À l’image de Marina, notre département de l’Aude est majoritairement composé de petites entreprises et d’artisans. C’est la raison d'être de la CAPEB de l'Aude : les soutenir, les représenter et les accompagner au quotidien dans leur développement. Pour nous, il est capital de garder ce lien direct avec le terrain, d’être à leur écoute pour répondre au mieux à leurs besoins et leur éviter l’isolement.

Aujourd'hui, nous sommes extrêmement fiers de Marina, comme de l’ensemble de nos adhérents. Ce sont ces artisans et artisanes du bâtiment qui nous animent et nous poussent à nous engager, chaque jour de l’année. »


- Alizé Beaucourt, Secrétaire générale de la CAPEB de l’Aude



#femmes - #conjoints - #droits des femmes - #CNFA - #mixité

Les femmes dans l'artisanat du bâtiment : un engagement historique de la CAPEB



Depuis près de cinquante ans, la CAPEB s'engage en faveur de la reconnaissance et de la valorisation du rôle des femmes dans l'artisanat du bâtiment, de la défense des droits des conjointes à la promotion de l'entrepreneuriat féminin.

Entre 1975 et 1979, elle fait de cette reconnaissance un axe de son action syndicale. Après les premières propositions de statut issues du rapport Claudé, elle crée en 1979 la Commission nationale des femmes d'artisan (CNFA), aujourd'hui présente à tous les échelons de l'organisation, où elle fédère les initiatives locales, accompagne les femmes dans leur parcours professionnel et défend leurs droits.

En 1982, la CAPEB contribue à la loi du 12 juillet permettant aux femmes d'artisan de bénéficier d'un statut juridique spécifique, une avancée majeure pour la reconnaissance de leur activité. Elle joue également un rôle moteur dans l'évolution des statuts des conjoints d'artisans, notamment avec la création du statut de conjoint collaborateur.
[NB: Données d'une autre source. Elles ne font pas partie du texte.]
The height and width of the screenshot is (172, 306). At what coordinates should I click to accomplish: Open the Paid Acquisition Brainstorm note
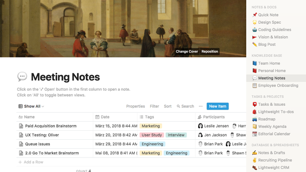51,126
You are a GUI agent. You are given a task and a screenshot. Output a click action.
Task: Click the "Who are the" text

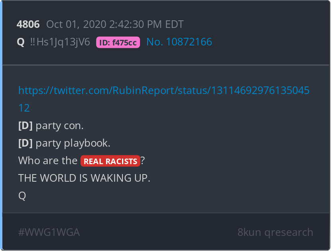(x=48, y=161)
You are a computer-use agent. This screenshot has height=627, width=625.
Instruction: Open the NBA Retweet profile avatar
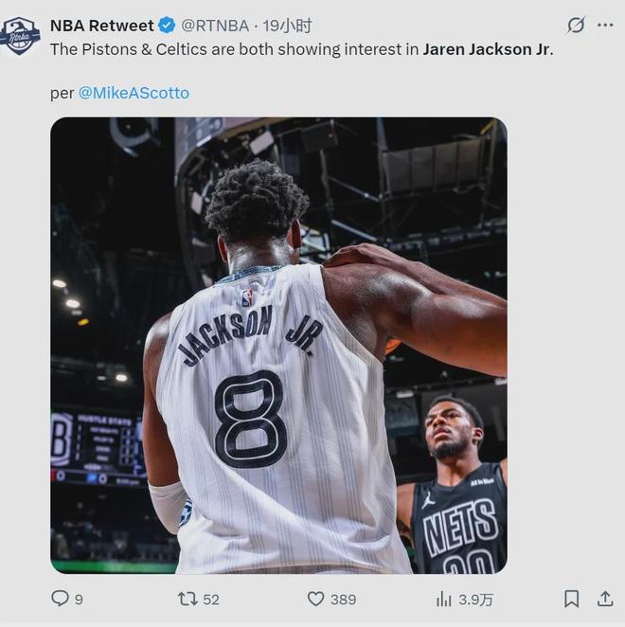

À partir des années 1990, la représentation féminine progresse au sein des instances dirigeantes, avec l'élection de femmes au Conseil d'administration et au Bureau confédéral dès 1994. La généralisation des commissions départementales des femmes de l'artisanat structure parallèlement un réseau actif, formateur et porteur d'échanges et d'actions, en faveur de l'égalité professionnelle et de l'entrepreneuriat féminin. La CAPEB obtient aussi l'extension des droits sociaux, avec la création d'un régime maladie-maternité (1966), des indemnités journalières (1995), puis l'obligation de choisir un statut pour le conjoint en 2005.

En 2007, elle signe enfin un accord-cadre avec le ministère de la Cohésion sociale afin de renforcer l'accès des femmes aux métiers du bâtiment.

Au fil de son histoire, la CAPEB a ainsi fait de la reconnaissance du rôle des femmes dans l'artisanat du bâtiment un enjeu central, porté par des avancées concrètes, une représentation accrue et une volonté constante de promouvoir l'égalité et la mixité.